We were so broke, my business partner Shane and I had about $75 each to last us the week. After three straight days of working the convention floor, exhausted and overwhelmed by full-on immersion into the utmost depths of capitalism laid bare, we rewarded ourselves with a reprieve in the Star Trek Experience at the Hilton—that incredible nerd ride where you sit in the Starship Enterprise zooming through outer space killing Klingons and whatnot.
We exited Star Trek into the ass end of the casino, a quiet and eerie place where several rows of lonely slot machines sit neglected. I stared at a one-armed bandit and involuntarily slid a $10 bill into the machine. I had a “feeling” that I was going to win big, and when I did we could indulge ourselves with a night in an actual hotel room instead of slinking back to the sofas we were crashing on in a desert home on the outskirts of town. I pulled the lever over and over and the triple sevens never came—but the emotional nosedive sure did. I fragmented and went from floating on a cloud of hopeful optimism to being stuffed with despair. My world crashed around me. I felt suicidal and guilt-ridden. Yes, it was only ten bucks, but that was the difference between eating and starving. I vowed to never do it again.

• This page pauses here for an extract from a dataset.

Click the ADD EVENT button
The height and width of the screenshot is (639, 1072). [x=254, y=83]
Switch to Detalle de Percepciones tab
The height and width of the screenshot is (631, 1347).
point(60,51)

The next night we met some friends at the Holiday Inn on the Strip, a ghetto casino with low stakes and loose slots. This is where the story changes. After an hour of sullenly watching my buddies gamble, I broke down and joined in. For the next few hours I compulsively molested a one-armed bandit in a corner while Shane covered a roulette table in chips without any clue as to what he was doing. He didn’t realize they were only ten-cent chips, but in the end he walked away with a mountain of the suckers and I with buckets of coins that totaled some 90 bucks between the two of us. We were rich.
We celebrated by going to McDonald’s and buying Big Macs for everyone. It was an amazing feeling, we were high on life eating burgers with their money!
Since then we’ve traveled the world and gambled everywhere: The Grand Casino of Monaco, Cannes, Costa Rica, Casino du Liban in Beirut (I hope it hasn’t been bombed—gambling with rich Arabs has its own amazing set of rules), Atlantic City, Bulgaria, on Indian reservations in New Mexico, Florida, and California, and the list goes on.
I’ve hid out in Central American shitholes for days on end and had 12-hour blackjack marathons with Mexican businessmen and Vietnamese fishermen. Walking out into the bright sun with no sleep, pockets bulging with cash or totally broke and wondering where to get credit card advances from, this is the wondrous, imbalanced life of a gambler. We’re addicts, hooked on blackjack to be specific, and the stakes get higher every time. On a recent trip to Atlantic City I was betting 5,000 bucks a go. Sometimes I win, sometimes I lose. I’ve lost my rent money, and I’ve also walked away with $20,000, which is one of the greatest feelings ever.
Though us gamblers may all end up in hell, I will continue to play. As NBA superstar Charles Barkley said in reference to his $10 million losses, “I like to gamble. It’s my money and I earned it. Do I think it’s a bad habit? Yes, I think it’s a bad habit. Am I going to continue to do it? Yes, I’m going to continue to do it.”
This is not a cautionary tale but rather one of celebration. Though it may seem like extreme and financially risky behavior, ultimately this is my decision, my money, and my life. So fuck you. VIVA LAS VEGAS!